In the entries that follow, find the word "menu" and report each line it is on.

Saved data entries:
--
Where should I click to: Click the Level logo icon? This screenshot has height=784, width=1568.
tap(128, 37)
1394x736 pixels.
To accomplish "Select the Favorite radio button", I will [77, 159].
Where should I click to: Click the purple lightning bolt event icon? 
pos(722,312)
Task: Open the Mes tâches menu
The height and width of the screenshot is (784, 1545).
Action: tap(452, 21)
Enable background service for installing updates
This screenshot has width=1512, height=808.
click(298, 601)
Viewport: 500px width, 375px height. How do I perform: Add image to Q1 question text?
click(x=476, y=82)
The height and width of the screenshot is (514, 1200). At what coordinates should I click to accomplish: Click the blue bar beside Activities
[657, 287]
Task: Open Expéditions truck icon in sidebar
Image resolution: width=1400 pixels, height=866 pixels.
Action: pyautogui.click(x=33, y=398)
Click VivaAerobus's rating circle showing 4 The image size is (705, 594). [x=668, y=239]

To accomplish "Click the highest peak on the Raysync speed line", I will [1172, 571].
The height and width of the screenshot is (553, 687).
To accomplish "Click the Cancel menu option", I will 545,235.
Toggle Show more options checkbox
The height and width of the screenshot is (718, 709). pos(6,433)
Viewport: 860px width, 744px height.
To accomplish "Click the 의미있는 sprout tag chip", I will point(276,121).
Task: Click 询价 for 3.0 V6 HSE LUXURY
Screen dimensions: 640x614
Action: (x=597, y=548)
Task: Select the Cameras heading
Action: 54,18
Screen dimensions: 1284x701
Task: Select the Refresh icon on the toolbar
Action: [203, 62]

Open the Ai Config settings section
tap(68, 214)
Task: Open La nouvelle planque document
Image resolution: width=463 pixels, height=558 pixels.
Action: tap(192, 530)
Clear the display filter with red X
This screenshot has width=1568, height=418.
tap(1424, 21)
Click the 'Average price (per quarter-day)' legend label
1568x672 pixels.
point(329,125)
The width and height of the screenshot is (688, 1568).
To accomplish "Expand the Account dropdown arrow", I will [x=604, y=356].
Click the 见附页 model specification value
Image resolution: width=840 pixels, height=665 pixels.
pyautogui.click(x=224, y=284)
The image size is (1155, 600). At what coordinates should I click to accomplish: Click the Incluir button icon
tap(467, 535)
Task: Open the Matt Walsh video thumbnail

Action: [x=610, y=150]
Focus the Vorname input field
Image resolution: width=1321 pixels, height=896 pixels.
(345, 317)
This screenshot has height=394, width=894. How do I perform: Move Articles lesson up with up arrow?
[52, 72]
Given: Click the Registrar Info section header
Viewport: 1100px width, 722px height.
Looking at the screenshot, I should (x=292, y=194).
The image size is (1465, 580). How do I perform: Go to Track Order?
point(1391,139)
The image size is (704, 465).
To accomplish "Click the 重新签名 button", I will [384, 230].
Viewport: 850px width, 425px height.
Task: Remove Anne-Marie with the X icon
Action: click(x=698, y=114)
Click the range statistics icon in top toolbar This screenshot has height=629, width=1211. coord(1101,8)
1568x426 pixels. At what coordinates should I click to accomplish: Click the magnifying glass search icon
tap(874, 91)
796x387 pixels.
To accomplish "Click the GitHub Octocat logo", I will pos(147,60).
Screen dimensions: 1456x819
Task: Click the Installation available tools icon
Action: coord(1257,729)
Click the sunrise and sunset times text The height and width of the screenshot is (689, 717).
--
Response area =
Task: Open the Mes tâches menu
To accomplish "Click the Cancel menu option", I will 545,235.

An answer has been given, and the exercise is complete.